Getting on with life would defy the terrorists in a way they hadn’t expected. Merely getting on the Tube, as we do every day, would be an act of defiance, one we would proudly undertake.
But is that enough?
Cut to the still and pitch-black scene under Russell Square, where scattered bodies lie unclaimed, out of reach in a temporary, fragile tomb while we go about our business above them, ignoring the now-dead just as we may have done the day before when they anonymously crossed our paths. I keep coming back to this scene. It haunts me, and I can't help seeing echoes of the helpless dead below in the do-nothing-differentness we’ve embraced above.
If you read all of Jonathan’s post, he goes on to say that perhaps London is still in shock because Thursday’s bombings didn’t have the visual, in-your-face oomph of 9/11. Certainly it’s true that the horrifying visual impact to the general public is far less.
However, that is not to say that it hasn’t happened, nor is it to say that Londoners are not aware of it. I think that many people have had exactly the same thoughts which have passed painfully through Jonathan’s — and my — mind. A couple of minutes’ silence seem too quick a memorial. Give them more.
When I thought of the possibility of an attack on London, something inside me said that it would definitely happen, and the only thing to wonder about was exactly what form it would take.
That it has taken the form of explosions which are invisible and silent from the street, resulting in bodies and twisted wreckage far underground in the dark, has an otherworldliness which is bizarre and unsettling.
But we all knew that an attack would come; we all knew that it would end with bodies and wreckage. The shock we feel is of knowing that it has come to pass. But it is not a shock from which we will awake, wailing in the middle of the night like frightened children. It is the quiet, accepted shock of known violence. And it is overlain, in the minds of some, by the knowledge that the UK really did have it coming for quite some time.

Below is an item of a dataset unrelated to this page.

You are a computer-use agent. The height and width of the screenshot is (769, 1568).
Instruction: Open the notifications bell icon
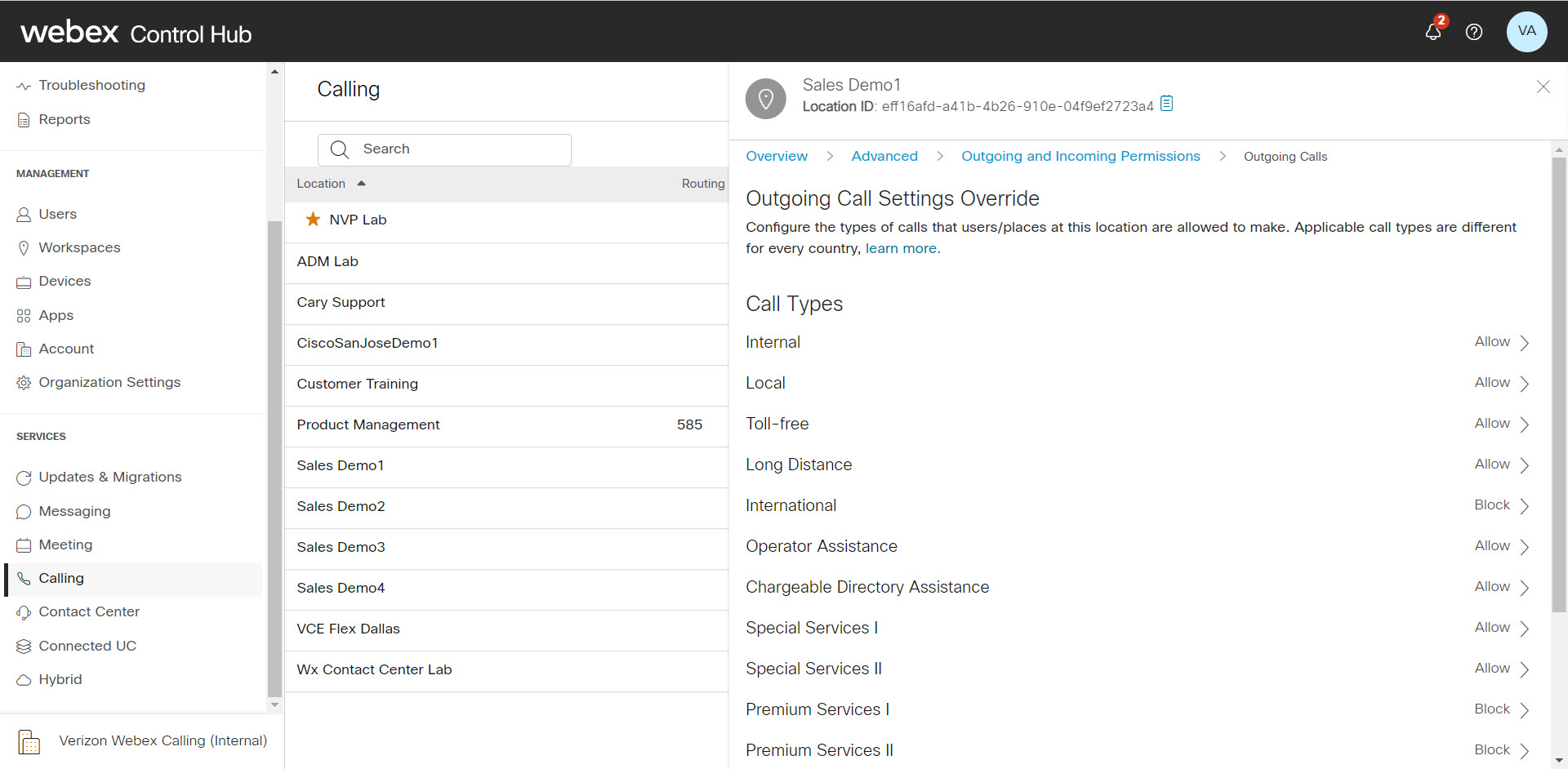click(1432, 32)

I don’t agree that what happened on Thursday was right. I don’t agree that it was a fitting answer to Blair’s hubris — although I’m sure he is one of the very few people in this country to have truly taken it personally. It was entirely logical and entirely horrible and, as Jonathan says, from it have flowed a million ripples of goodness which outweigh it. London will absorb it, and the world will continue to turn.